Chloe grabbed a head full of hair and pulled my head back. Yeah, she’s resourceful. She cracked me square one time before—she says she didn’t mean to but I’m not so sure. Anyway, that is for another time. So, Chloe had me by the hair, having wiggled her way into a position to do so. I had Doggie so Logan couldn’t get to it. The next thing I knew I was rolling off the bed holding my stomach. It seems my son decided to cannon ball me in the gut, knees first.
One thing is for certain: my kids will be able to take care of themselves when they get older.
My daughter came into my office after bedtime. She gave me a hug and said, “I love you, Daddy.” No better words to warm the heart. I told her I loved her, too and then I said:
“I’m going to pick you up and hold you upside down over my shoulder.”
“Okaaaaaaay,” she said.
“And then I’m going to drop you on your head.”
She nods and says. “Okay. That may be interesting.”
For those of you who didn’t laugh, there is humor in that. Now, start laughing.
On the writing front, I stand at 2 acceptances and 4 rejections so far this year. I’m batting .333, which isn’t too shabby for baseball. I honestly have no problem with that publication rate. That’s one out of every three subs getting accepted. I would like to keep that or better throughout the year.
On my quest to write 1000 words a day every day, I will admit there have been four days this month that I have not met that goal. Twice I did no writing at all. However, I sit at 43565 words for the month.
I’m excited about six or eight stories I have written this year that really have potential. I’ve set them aside for now so I can let my brain forget about them. Then I will edit them in a few weeks and send them out of the orphanage that is my hard drive and out into the world where they will hopefully find homes in publications. If they don’t, they are welcome home but you better believe their chores are going to increase.
Okay, for you horror writers out there check out The Haunt over at the Horror Mall. It’s a cool place to network and there are already over 400 folks signed up . . . and this just opened up last week.
Check out The Haunt here:
Also, you can still pick up a copy of Dark Distortions at Scotopia Press. My story, The Woodshed, which received a couple of recommendations for a Stoker (not enough for a preliminary nomination, though), appears within these pages.
Check it out here:
+The Horror Library+ Anthology Volume III has been out since late last year. It is filled with 30 stories from some very good writers. Gary Braunbeck, Kurt Dinan, Bentley Little, Cullen Bunn, John Everson, Jeff Strand, Lorne Dixon, A.C. Wise and many others appear in this collection.
My personal favorites include John Peters’, ‘Extra Innings,’ Matthew Lee Bain’s, ‘The Orange Mammoth,’ ‘Toll,’ by Blu Gilliand and, my favorite and probably the most disturbing story, in my opinion, is Charles Colyott’s ‘The Steel Church.’
If you haven’t checked it out, then you need to.
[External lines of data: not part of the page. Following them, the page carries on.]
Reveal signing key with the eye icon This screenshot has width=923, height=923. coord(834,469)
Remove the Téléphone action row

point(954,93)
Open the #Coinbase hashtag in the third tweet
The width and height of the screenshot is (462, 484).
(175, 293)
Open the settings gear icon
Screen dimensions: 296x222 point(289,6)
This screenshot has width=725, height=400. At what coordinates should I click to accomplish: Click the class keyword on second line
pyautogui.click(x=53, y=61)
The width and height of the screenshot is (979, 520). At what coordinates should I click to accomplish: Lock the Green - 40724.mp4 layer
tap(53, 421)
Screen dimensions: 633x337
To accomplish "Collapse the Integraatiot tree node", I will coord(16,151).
Head over to Cutting Block Press by going here:
Cutting Block Press
Speaking of +The Horror Library+, if you are a writer and looking for a place to submit a story, they are accepting submissions for +The Horror Library+ Volume IV now. Just click the link above and check out their submissions guidelines.
One more thing before I go.
Do you know someone who has been abused? Physically? Emotionally? Mentally? If so, talk to them and try to get them to get out of any abusive relationships. Many of them are deadly for the victims and no one should have to suffer at the hands of someone they love. Especially when there is help out there.
If you are a writer, or even just a reader who would like to help the fight against abuse, please check out The Patchwork Project. It is ran by Douglas Burchill, who is a really cool dude.
If you are a writer there is a place that you can submit stories to The Patchwork Project. Though there is no pay, it is worthwhile to help bring awareness to abuse.
No, I’m not on a soapbox and I’m not preaching. But, if The Patchwork Project can help one person, then it is a success. You may know that person.